The Chinese navy’s new semi-submersible heavy-lift ship - the Yinmahu - travelled almost 1,000 nautical miles during trials, CCTV reported on Thursday. Photo: CCTV

The Chinese navy’s new heavy-lift ship is ferrying other ships during trials as the People’s Liberation Army ramps up its warship projection and rescue capability, state television reported.

The Yinmahu, bearing the hull number 834, ran ship transport trials after travelling almost 1,000 nautical miles to several undisclosed locations recently, CCTV reported on Thursday.

It was a rare revelation about the PLA navy’s semi-submersible heavy-lift ships, which could play an important role transporting equipment and ships, or rescuing damaged vessels during wartime. It could also serve as a makeshift dock for emergency on-site repairs.


The Yinmahu could serve as a makeshift dock for emergency on-site repair. Photo: CCTV

Footage showed the Yinmahu’s departure, submerging, ship loading, lifting and transporting. The state media report said the vessel overcame a short preparation time, bad weather and long distances to complete the trial of loading several items and transfer missions.

The state TV report said the training tested “the semi-submersible ship’s capability of accurate delivery and multidimensional support in a condition close to real combat”.
“It not only enhanced the ship’s long-distance delivery capacity, but also expanded its high-sea delivery range from proximity to unfamiliar waters, from general conditions to the extreme conditions.”

However, CCTV did not reveal the location or the date of the drill, and nor did it give the Yinmahu’s specifications.

It is the first public disclosure about the Yinmahu, which is only the second of its type. The Chinese navy’s first heavy-lift vessel, the Donghaidao (hull number 868) is known to have entered service in 2015.

The semi-submersible heavy-lift ship can carry vessels over 100,000 tonnes. By adjusting the ballast water, it submerges its cargo deck for another vessel to float atop.

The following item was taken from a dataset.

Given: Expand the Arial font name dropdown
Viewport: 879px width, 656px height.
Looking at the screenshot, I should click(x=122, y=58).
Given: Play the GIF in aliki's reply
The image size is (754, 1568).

It then drains the ballast, floats and lifts the load, allowing it to carry the vessel. At the other end of the journey the submerge process is repeated to unload the cargo.

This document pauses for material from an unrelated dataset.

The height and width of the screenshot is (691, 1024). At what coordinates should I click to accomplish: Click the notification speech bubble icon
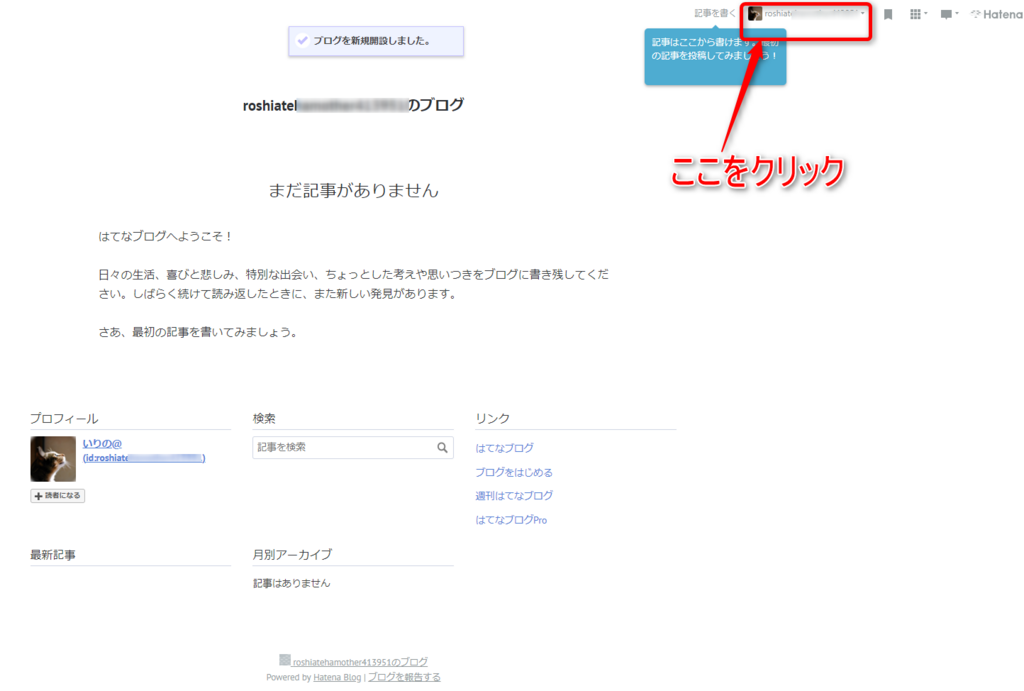point(946,14)
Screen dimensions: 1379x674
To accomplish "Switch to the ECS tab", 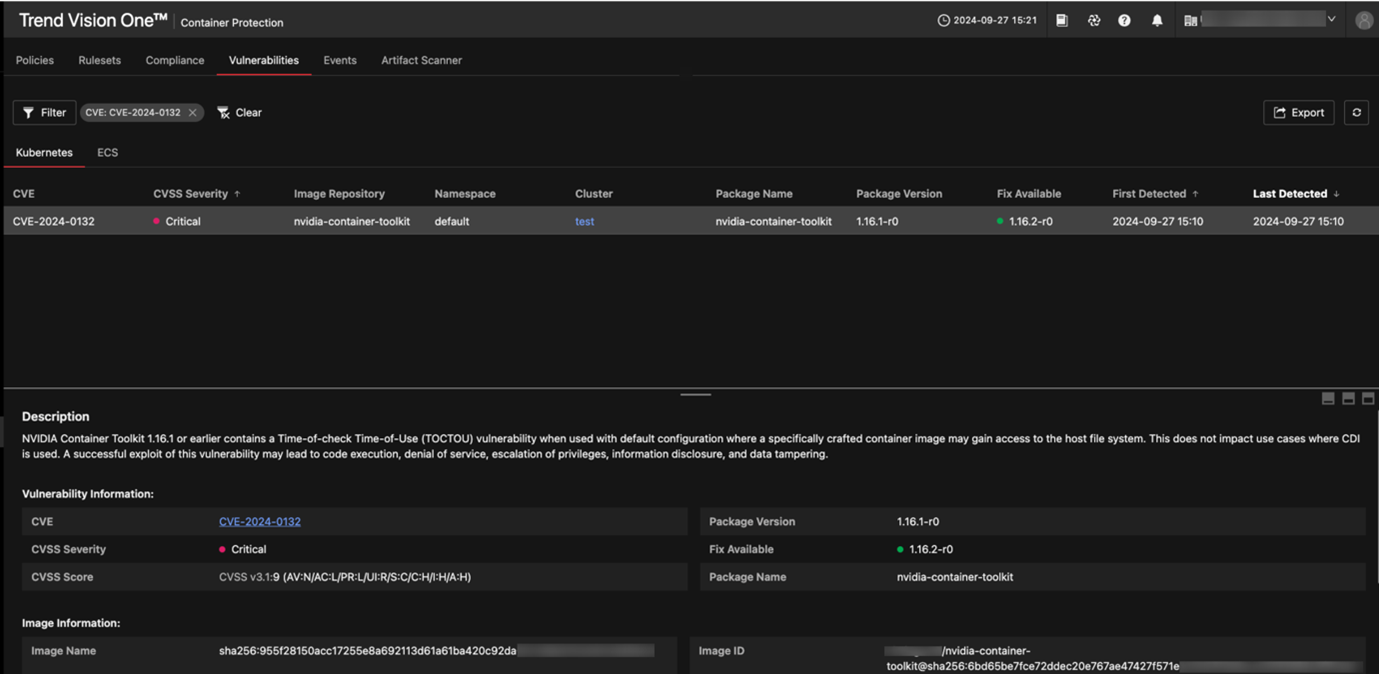I will pos(107,153).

The state media report said the Yinmahu succeeded in loading and ferrying vessels despite a short preparation time, bad weather and long distances. Photo: CCTV

Currently, most semi-submersible heavy lift ships are commercially run and used for civilian purposes, such as transferring barges, yachts or oil rig platforms.

In 2017, when two 7,000-tonne Arleigh Burke-class guided-missile destroyers – USS McCain and USS Fitzgerald – were seriously damaged in separate collisions, the US Navy hired two Dutch-run heavy lifters, the Treasure and the Transshelf respectively, to ferry them back.

In the past two decades China has built a major semi-submersible heavy-lift fleet. It has a number of vessels with a loading capacity between 30,000 and 60,000 tonnes.

In 2016, the Chinese firm COSCO Shipping commissioned the world’s second heaviest lift ship, the Xinguanghua, with a load capacity of 100,000 tonnes, second only to the Netherlands’ 110,000-tonne Vanguard. Its deck could submerge to 31 metres deep (101 feet), allowing it to carry China’s aircraft carrier Liaoning, which has a 60,000-tonne displacement and a 10-metre draft.